The move to cut the teams was made after an extensive two-month review of the college's financial crisis brought on by the struggling economy, according to Moravian public relations director Michael Wilson. The players and coaches were informed 10 days ago at a special meeting.

"It's kind of hard to think that this is my last year of competitive lacrosse," said junior co-captain Christopher Mohapp, a graduate of Central Bucks South. "When you're a senior, you expect it, but as a junior it's hard to handle.

"Up until now, everything has been great in my college experience at Moravian. Now, instead of looking at my senior year as my most memorable and enjoyable of times, it is turning into a job where all I will be is going to class and moving on to the next stage of my life."

"That's what's so frustrating" added junior attack player Shannon Algeo (Spring-Ford graduate) of the women's team. "You work so hard and your senior year is taken out from under you. You lose the privilege of being a senior, and maybe a captain an everything else."

Wilson said the administrators looked at all aspects of the college's finances and made other cuts such as failing to fill positions and restructuring academic programs and staff.

"The college underwent a review process of all programs and personnel across the board, which included athletics," said Wilson. "We went through a big cost reduction process to find expenses that could be reduced for the next few years.

"Within athletics, a comprehensive vitality review process for each athletic program was conducted. We looked at the overall quality, the history, the tradition, the competitive success, the budget."

The elimination of the lacrosse teams will reduce the number of Division III varsity sports to 18 and save the college "hundreds of thousands of dollars," Wilson said. The school plans to offer club lacrosse teams next year if enough interest is shown.

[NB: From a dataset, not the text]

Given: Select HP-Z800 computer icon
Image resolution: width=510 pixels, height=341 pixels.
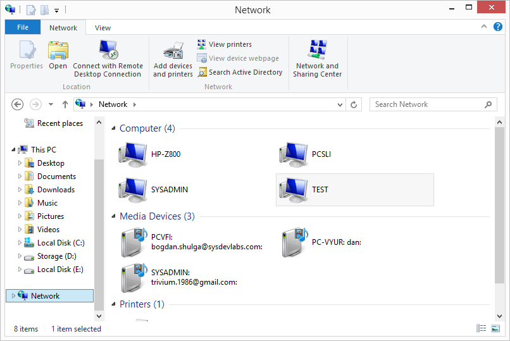Looking at the screenshot, I should [133, 154].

Algeo said the players were dissatisfied with the way administrators refused to answer their questions when they were told the programs were being dropped.

"We kept asking questions and we weren't getting any answers," she said. "They kept walking around the whole situation and we felt it came up on us so quickly. That hurt so much."

The lacrosse teams are the newest in the college; the women have been playing for eight years and the men for seven. All the sports teams learned in the last month that the college was considering cuts.

"They told us three weeks earlier that every team was being considered," Algeo said. "We know we have the fewest alumni since we're the newest sport.

"We asked them, 'How did it get so bad that they needed to cut the entire program?' But they didn't give us a straight answer. They said they needed to increase financial aid and that they had to cut a big team to make up money."

Algeo will graduate in a year with a degree in psychology. She said she will miss playing in her final year and felt the team had continued to grow in numbers and talent since her arrival.

"I love the campus and all the professors," Algeo said. "I came here for the lacrosse. What's so upsetting is that my coach (Temple graduate Kate Miller) isn't going to be around. I am so used to going to her office when I need someone to talk to."